**What needs to be done:** Work through the listing below, copying each line that carries the word "agent".

**The data:**
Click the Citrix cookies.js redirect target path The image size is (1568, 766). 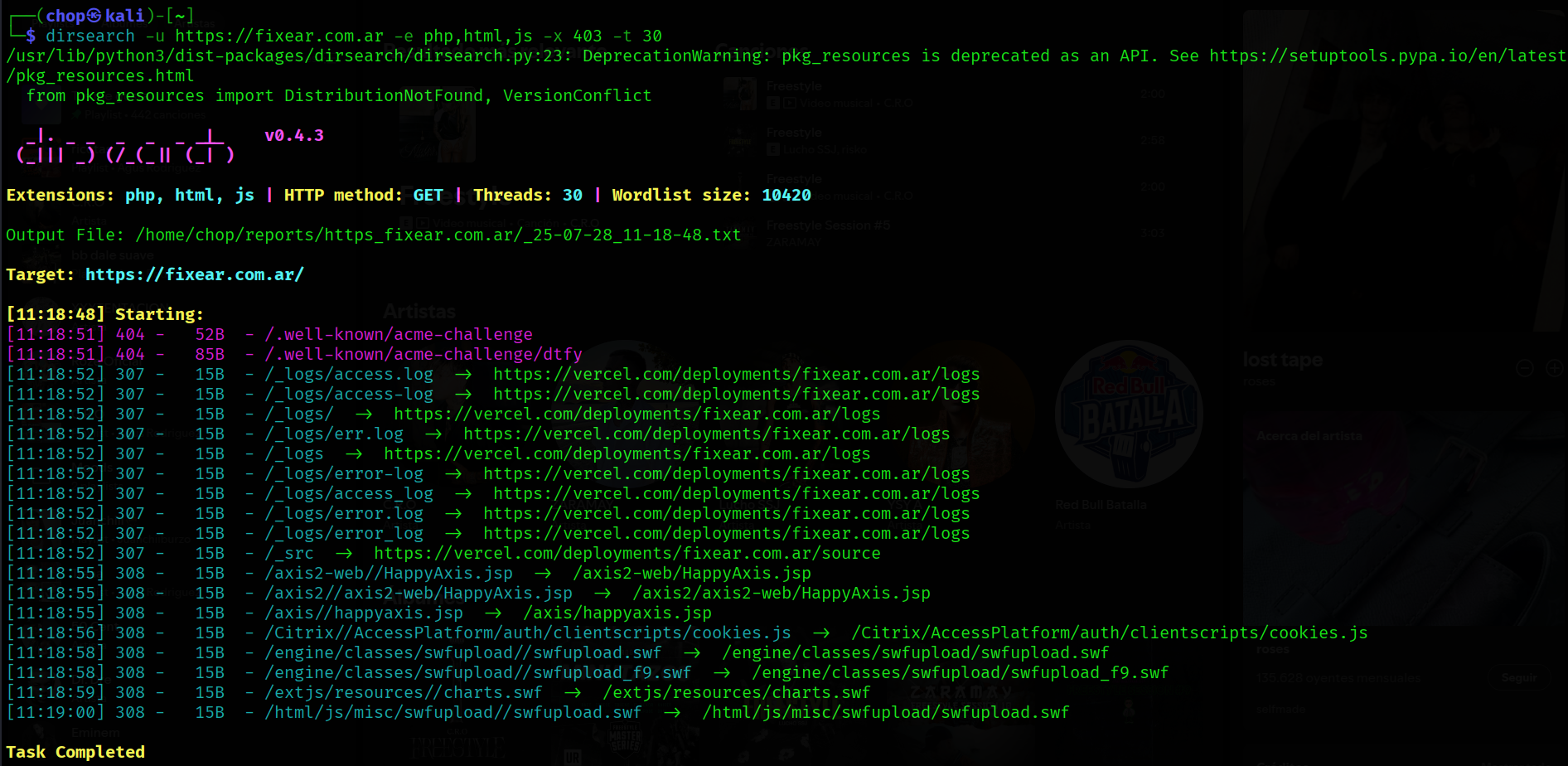click(1109, 633)
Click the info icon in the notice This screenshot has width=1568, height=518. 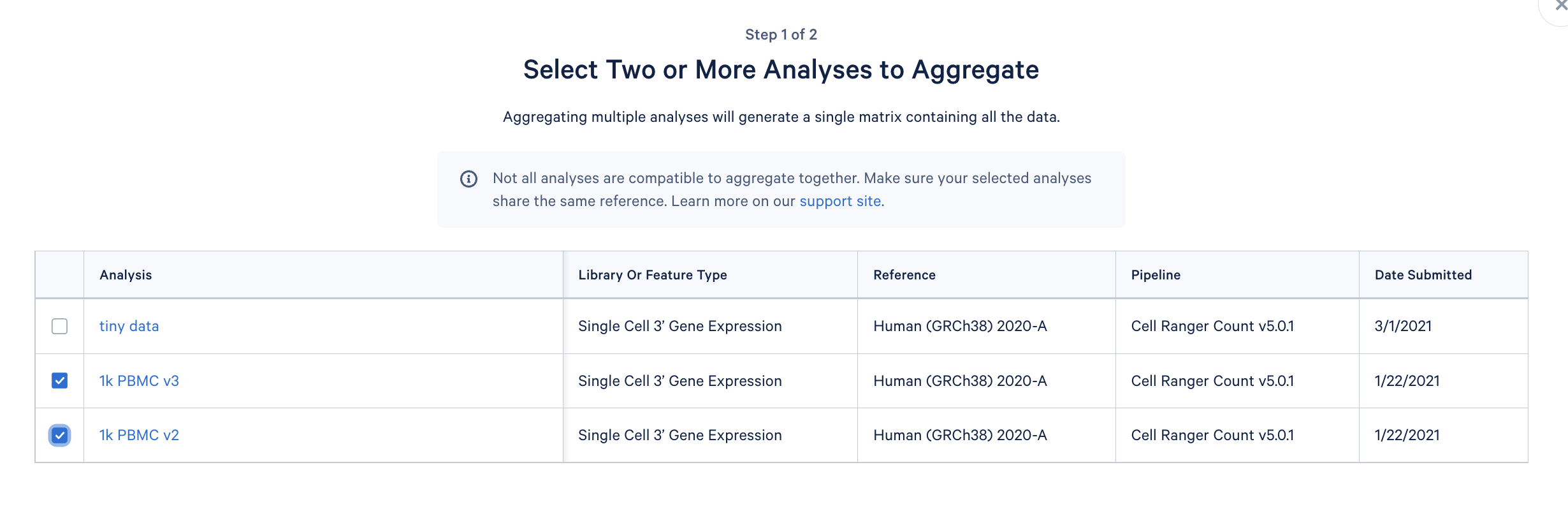tap(468, 179)
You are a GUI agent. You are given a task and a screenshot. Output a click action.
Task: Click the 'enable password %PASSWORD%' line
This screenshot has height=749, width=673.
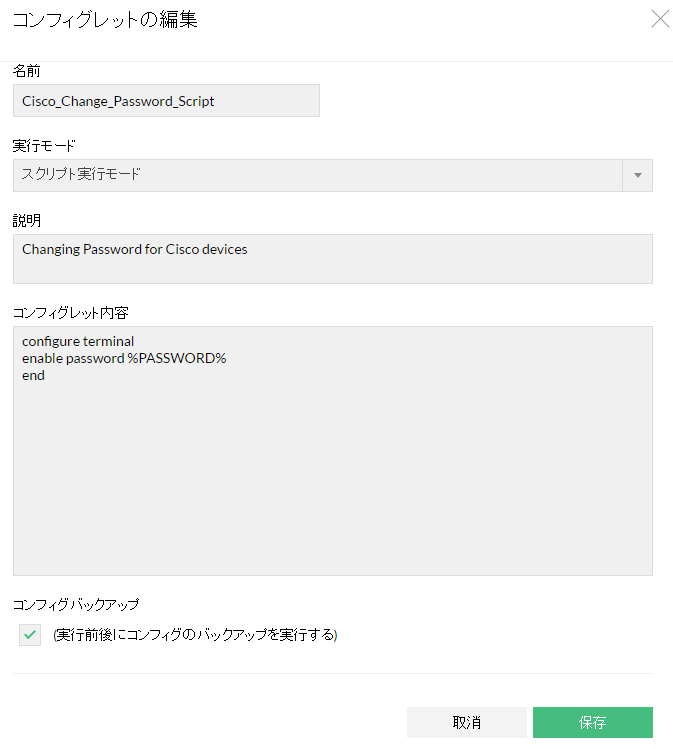[124, 358]
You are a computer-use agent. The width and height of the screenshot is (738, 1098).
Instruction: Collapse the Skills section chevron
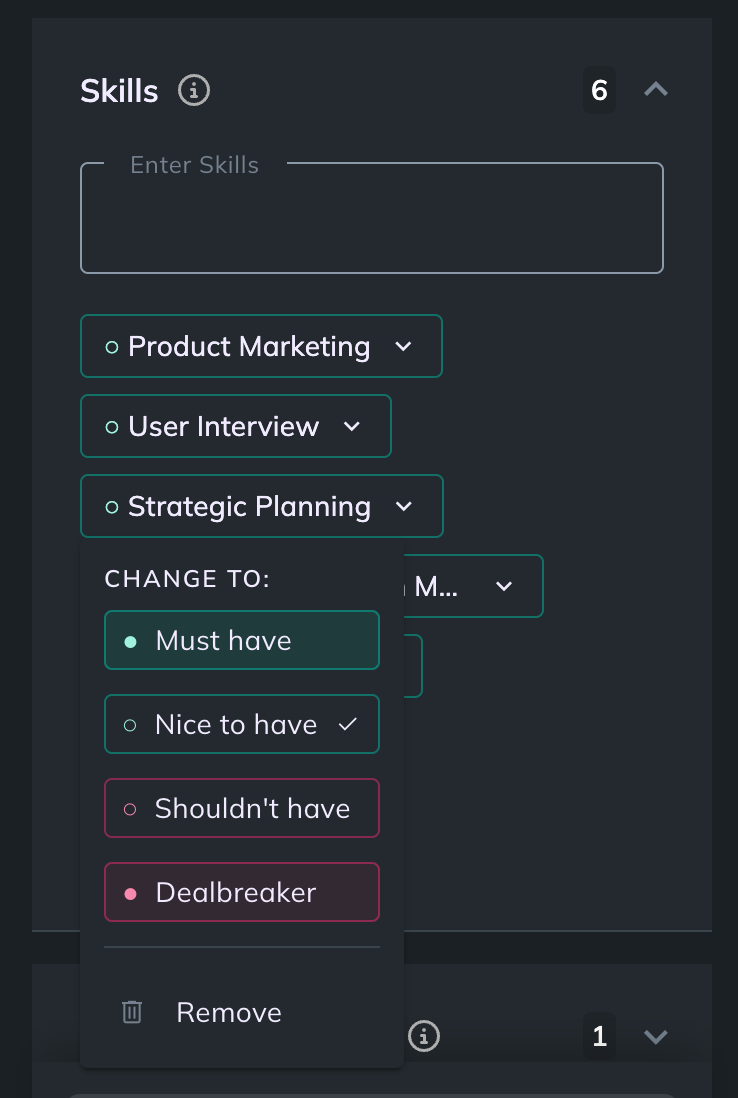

**Exercise result:**
You are a GUI agent. You are given a task and a screenshot. Output a click action.
You are a computer-use agent. The width and height of the screenshot is (738, 1098).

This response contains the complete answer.